The new iteration of the XFL pro football league will launch in February. The idea of giving fans more football at the end of the NFL season has been around for a while—and it’s never really stuck. But the original incarnation of the XFL, which shut down after just one season in 2001, came closer to finding an audience than any other attempt had in decades, and there’s legitimate hype for the league’s 2020 rebirth.

A high-profile sports executive is running the show—former Oilers quarterback Oliver Luck, who went on to leadership roles at the Houston Sports Authority and the NCAA—and the league has the financial backing of WWE’s Vince McMahon. They’ve hired big-name coaches to lead the eight teams—longtime Oklahoma coach Bob Stoops is the boss in Dallas—and look to be recruiting NFL backup-level talent.

To make the league more than just a curiosity, they need viewers to build the sort of deep emotional ties that compel fans to want to wear jerseys of men they’ve never met and to feel terrible for an entire week after a player misses a field goal or drops a pass.

The first step to creating fanbases is with team names and logos, which were unveiled on Wednesday. Both Houston and Dallas managed to emerge with their dignity more or less intact. (The Tampa Bay Vipers and Los Angeles Wildcats, whose logos were presumably designed by contractors hired off Fiverr, and whose names appear to have been randomly selected from a list of animals, weren’t so lucky.)  So without further ado, let’s meet the teams.

As far as team identities go, “Renegades” and “Roughnecks” aren’t bad. “Renegades” sounds like “we’re gonna kick your ass,” which isn’t a bad sentiment to convey as a football team. (New York and D.C. got “Guardians” and “Defenders,” respectively, which are both more passive.) “Roughnecks,” of course, is a nod to the oil industry—and the team’s logo is a clear reference to the Houston Oilers, which people in the city still seem to identify with more than they do the Texans.

The Renegades’ logo is more generic. It looks like a bandit with a mask and spooky red eyes, here to ride that horse to the end zone till he can’t no more—but he certainly beats the Seattle Dragons logo, featuring a dragon spitting an itty-bitty flame. You could pretty much call any team the “Renegades,” and nobody would bat an eye, though, which is probably why they made the announcement with this poem attempting to tie the branding to the city of Dallas:

Deep in the heart of Texas…

…beats a different kind of pulse.

A spirit untamed.

A swagger that can’t be denied.

Where big meets bold meets badass.

This is outlaw country, inside the lines.

This is hell on wheels, between hash marks.
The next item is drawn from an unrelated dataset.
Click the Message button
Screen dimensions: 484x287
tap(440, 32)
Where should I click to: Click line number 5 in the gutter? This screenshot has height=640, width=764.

This is their home on the range.

The Dallas Renegades. Raising hell.

Calling a football field “outlaw country” feels a little try-hard, but it could be worse. Houston got a better deal though. “Roughnecks” is an objectively good name for a team in the city, both because it allows them to nod to the Oilers without getting sued by the Adams/Strunk family, and because it’s a tough-guy name that wouldn’t make sense in most other cities. Here are the words they used to try to get potential fans fired up:


Rippling with heat.

Railing against fatigue.

Unceasing and often unseen, they labor deep in the trenches.

Mercenaries in the muck.

Brawlers in blackened dirt.

Not just for three hours.

Not just when the lights are bright.

These are the scratching, grinding, never-bending few.

The Houston Roughnecks. Going to work for you.

That language sounds a tad sexual (“rippling with heat,” “scratching, grinding, never-bending”), though perhaps unintentionally so. The Roughnecks have to win over fans despite being coached by June Jones, whose career winning percentage in the NFL is .380, and whose NCAA career at SMU ended with him resigning two games into the 2014 season after being outscored 88-6 in those matchups. The on-field product might be a question mark, but if you’re into “brawlers in blackened dirt,” well, yahtzee!

In any case, the XFL names and logos range in quality from “pretty bad” to “pretty good,” along with one that’s either sublime or stupid (the St. Louis Battlehawks, because naming a team after a regular ol’ bird of prey without a fighting word in front of it just didn’t sound hard enough). Still, subtlety isn’t what anyone should expect from the XFL. At least this time the entire field doesn’t force players to suffer the indignity of saying things like, “I am the punter for the Los Angeles Xtreme” to people they just met, or to write the words “Memphis Maniax” on their tax returns.

Whether anyone’s actually going to watch this league—just as they didn’t watch the AAF, the USFL, the FXFL, the WFL, or the first incarnation of the XFL before it—is still an open question. Now at least we know which teams we may or may not remember exist six months from now.